The Public Debt Management Office (PDMO) plans to issue “Ying Aom Ying Dai” (the more you save, the more you earn) government savings bonds worth 50 billion baht next month, aiming to use the funds to finance state projects to ease the impact of the pandemic.
PDMO director-general Patricia Mongkhonvanit said on Friday the interest rates of these PDMO bond tranches reflect the likelihood of higher market rates.
PDMO bonds offer an average annual interest rate of 1.80%-1.90% to individual investors, depending on bond terms. The office also offers bonds to non-profit organisations at an annual rate of 2.20%.

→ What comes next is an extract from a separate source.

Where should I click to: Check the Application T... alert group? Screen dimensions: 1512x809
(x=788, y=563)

The special savings bonds are available via two channels: the “Sasom Bond Mung Kung” e-wallet, abbreviated as “Sor Bor Mor” in Thai on Krungthai Bank’s Pao Tang mobile app; and through four dealer banks.
The bonds available via e-wallet total 10 billion baht with a three-year term. They offer a step-up annual interest rate with an average of 1.80%. Eligible investors must be aged 15 or older.

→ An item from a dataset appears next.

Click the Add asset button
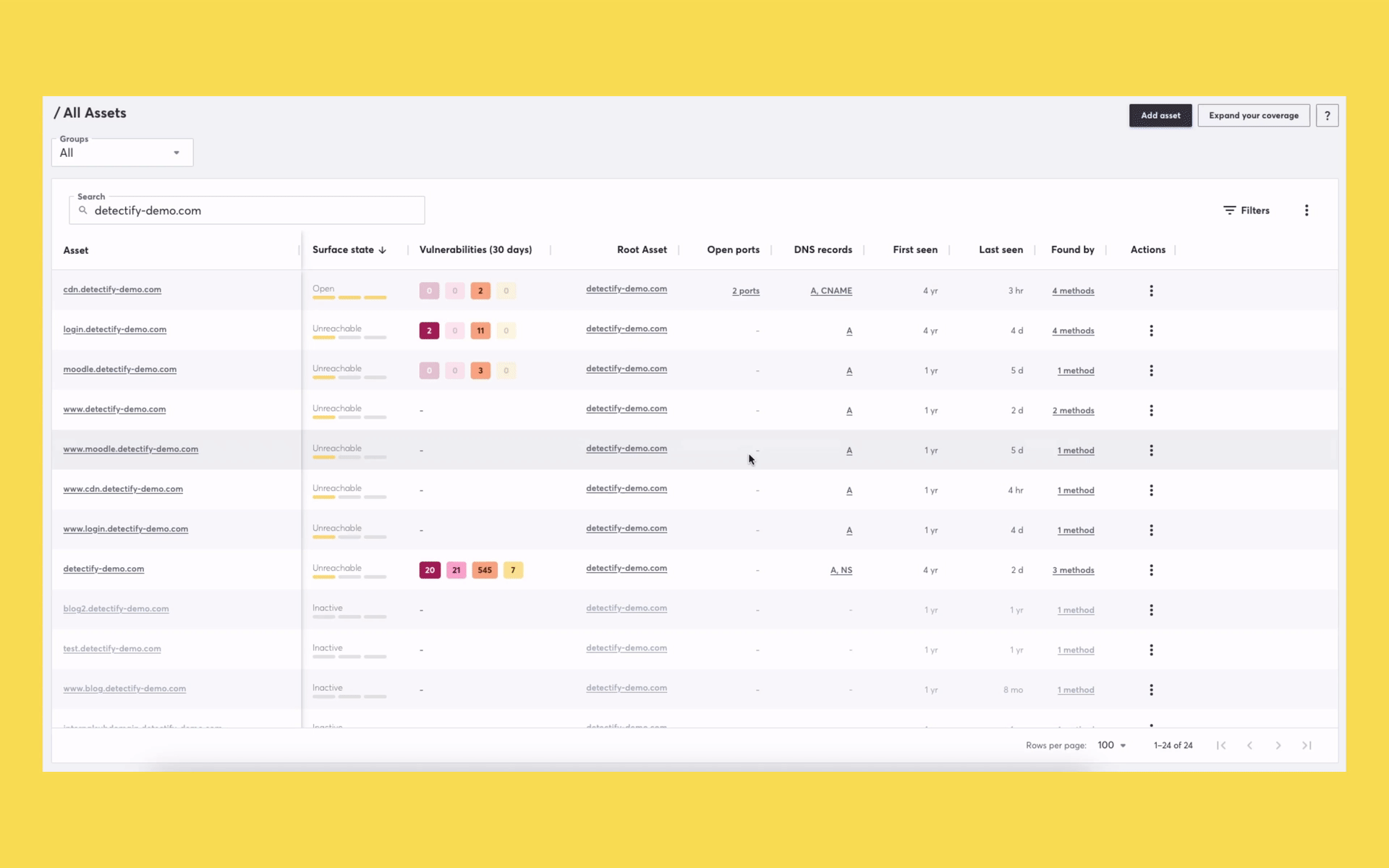Viewport: 1389px width, 868px height. 1160,116
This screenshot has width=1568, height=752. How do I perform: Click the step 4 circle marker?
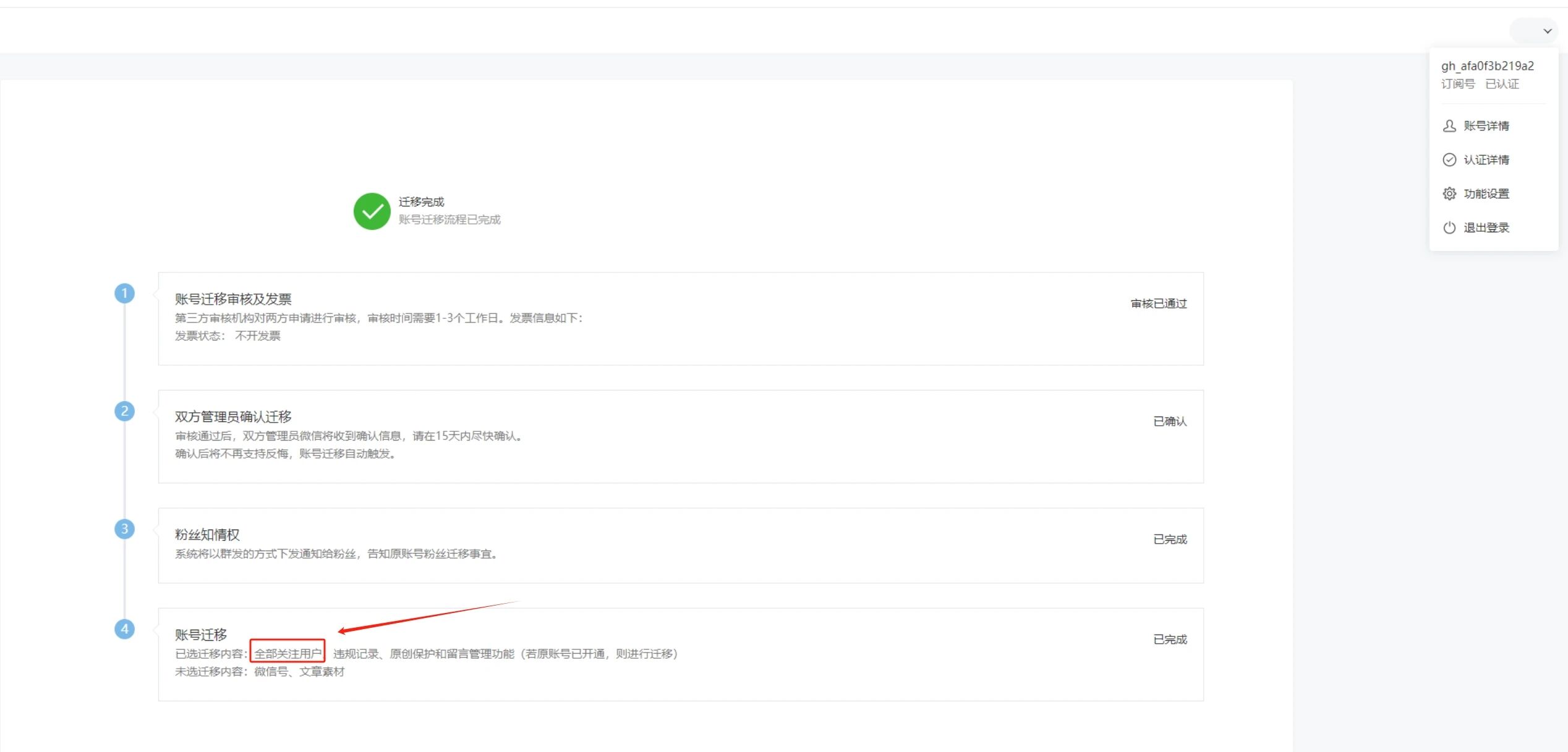point(124,629)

Investors can buy a minimum value of 100 baht up to 10 million baht. The interest is paid quarterly and this bond tranche is slated for sale between July 5-23.

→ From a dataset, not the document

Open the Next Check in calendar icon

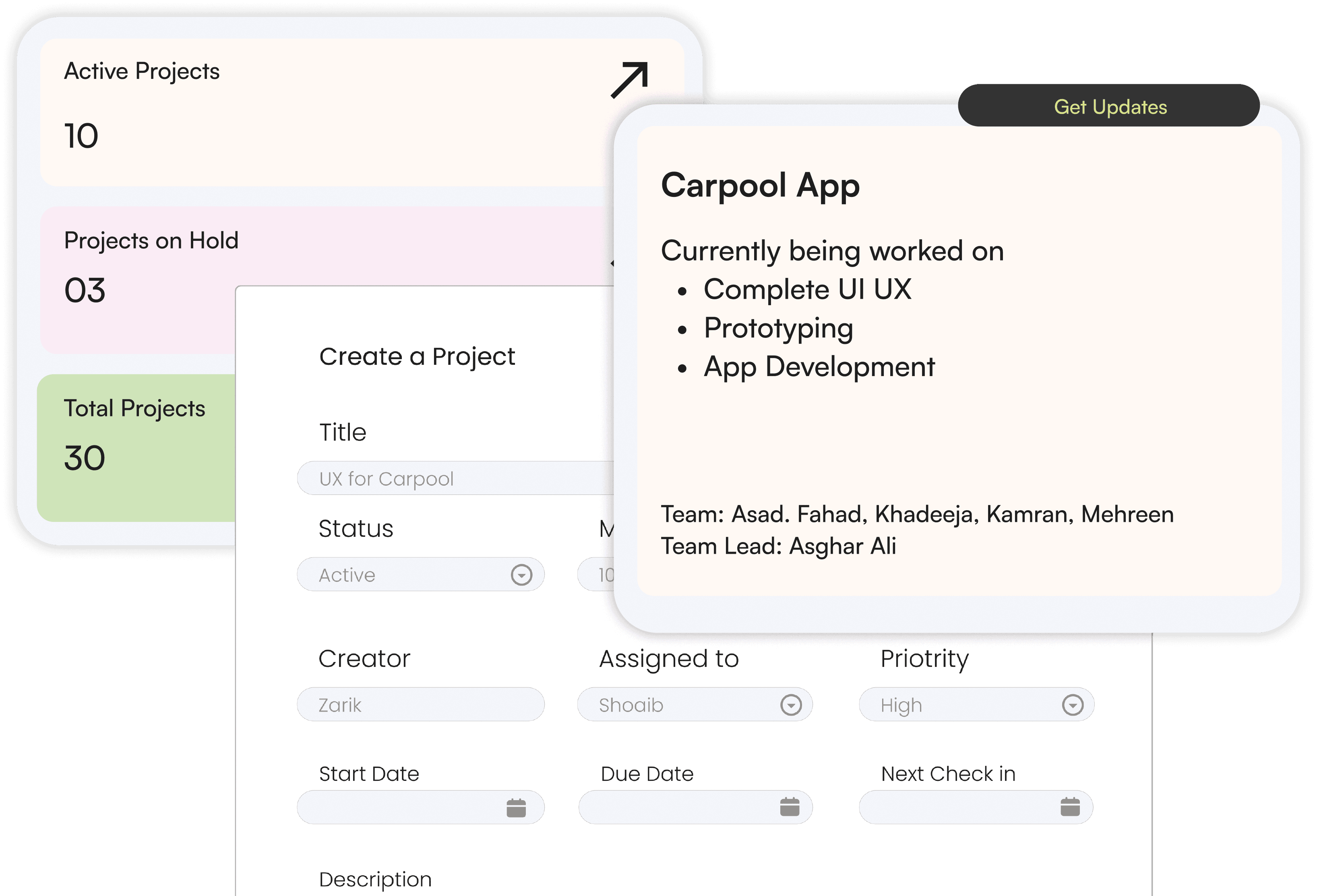[1069, 807]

The office plans to distribute the remaining 40 billion baht from July 12-23 through four dealer banks — Krungthai Bank, Bangkok Bank, Kasikornbank and Siam Commercial Bank. Investors can subscribe for bonds at their counters, via internet banking or mobile banking apps.
The minimum for these bonds is 1,000 baht without a maximum limit. Interest is paid two times a year.
PDMO is splitting the bonds made available via banks into two tranches. The first tranche of 35 billion baht is for individual investors and carries a four-year term, with step-up average interest of 1.90% per year.
The second tranche of 5 billion baht is for non-profit organisations. The 10-year bonds offer a fixed annual interest rate of 2.20%.
Buyers of the bonds through the e-wallet can also make purchases at dealer banks if they want more than the e-wallet limit of 10 million baht.